▶ **Instructions for the task**: Return the following text on customizing the Datapoints visualization word for word, in its entirety.

▶ **Text shown**:
How to - Customize the Datapoints Visualization
The Datapoint Editor workspace has two types of visualizations in the playground: the Datapoints visualization and the Partial Dependence Plots visualization (discussed in a separate article).
The Datapoints visualization is the default visualization in the Datapoint Editor, and is built on Facets Dive. It can be used to arrange individual data points into visualizations customized by any features available in the data set. This way, users can investigate individual data points in the context of the loaded dataset.
To customize the Datapoints visualization:
- Select Datapoints in the Visualize module to see the datapoints visualization. The What-If Tool looks for meaningful defaults based on the model type and number of available models to help users get started.

▶ **Recorded data**:
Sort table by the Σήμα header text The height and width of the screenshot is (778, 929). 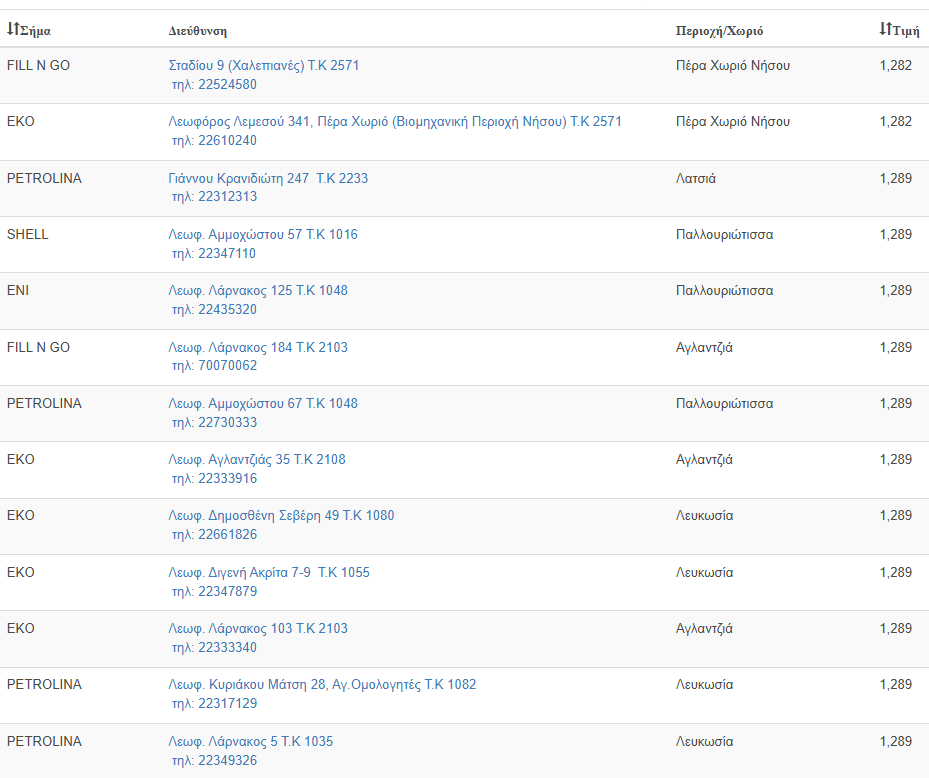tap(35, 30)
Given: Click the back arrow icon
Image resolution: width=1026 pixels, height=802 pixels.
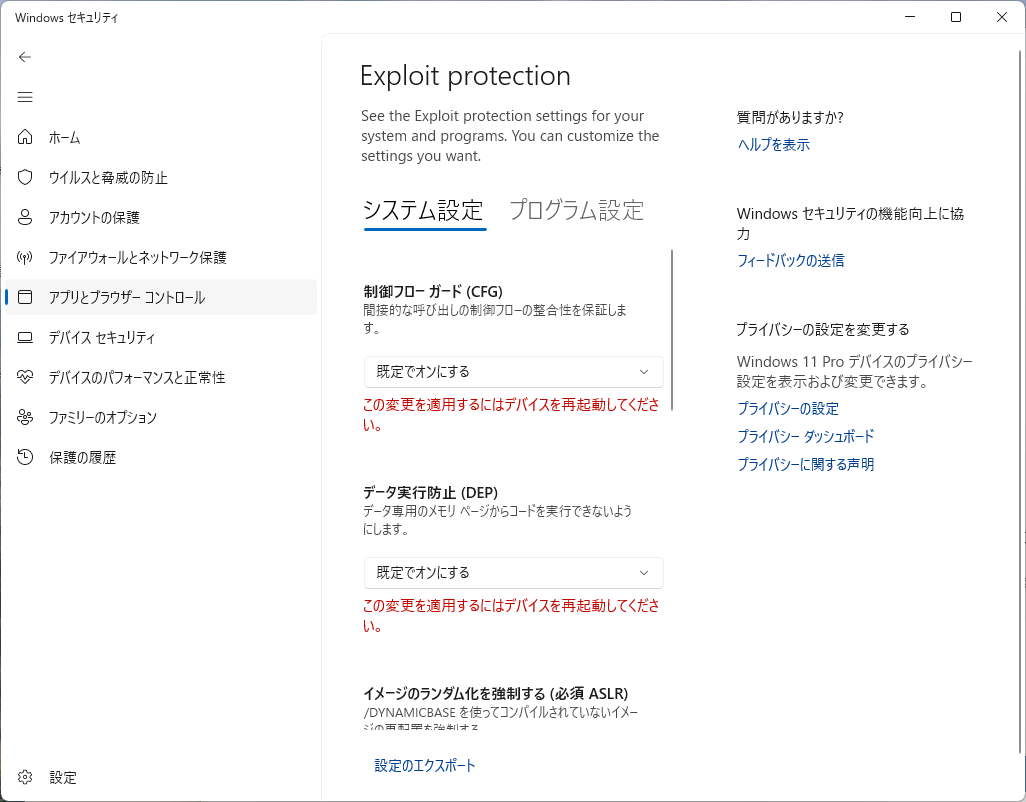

▶ **Solution to this task**:
How to - Customize the Datapoints Visualization
The Datapoint Editor workspace has two types of visualizations in the playground: the Datapoints visualization and the Partial Dependence Plots visualization (discussed in a separate article).
The Datapoints visualization is the default visualization in the Datapoint Editor, and is built on Facets Dive. It can be used to arrange individual data points into visualizations customized by any features available in the data set. This way, users can investigate individual data points in the context of the loaded dataset.
To customize the Datapoints visualization:
- Select Datapoints in the Visualize module to see the datapoints visualization. The What-If Tool looks for meaningful defaults based on the model type and number of available models to help users get started.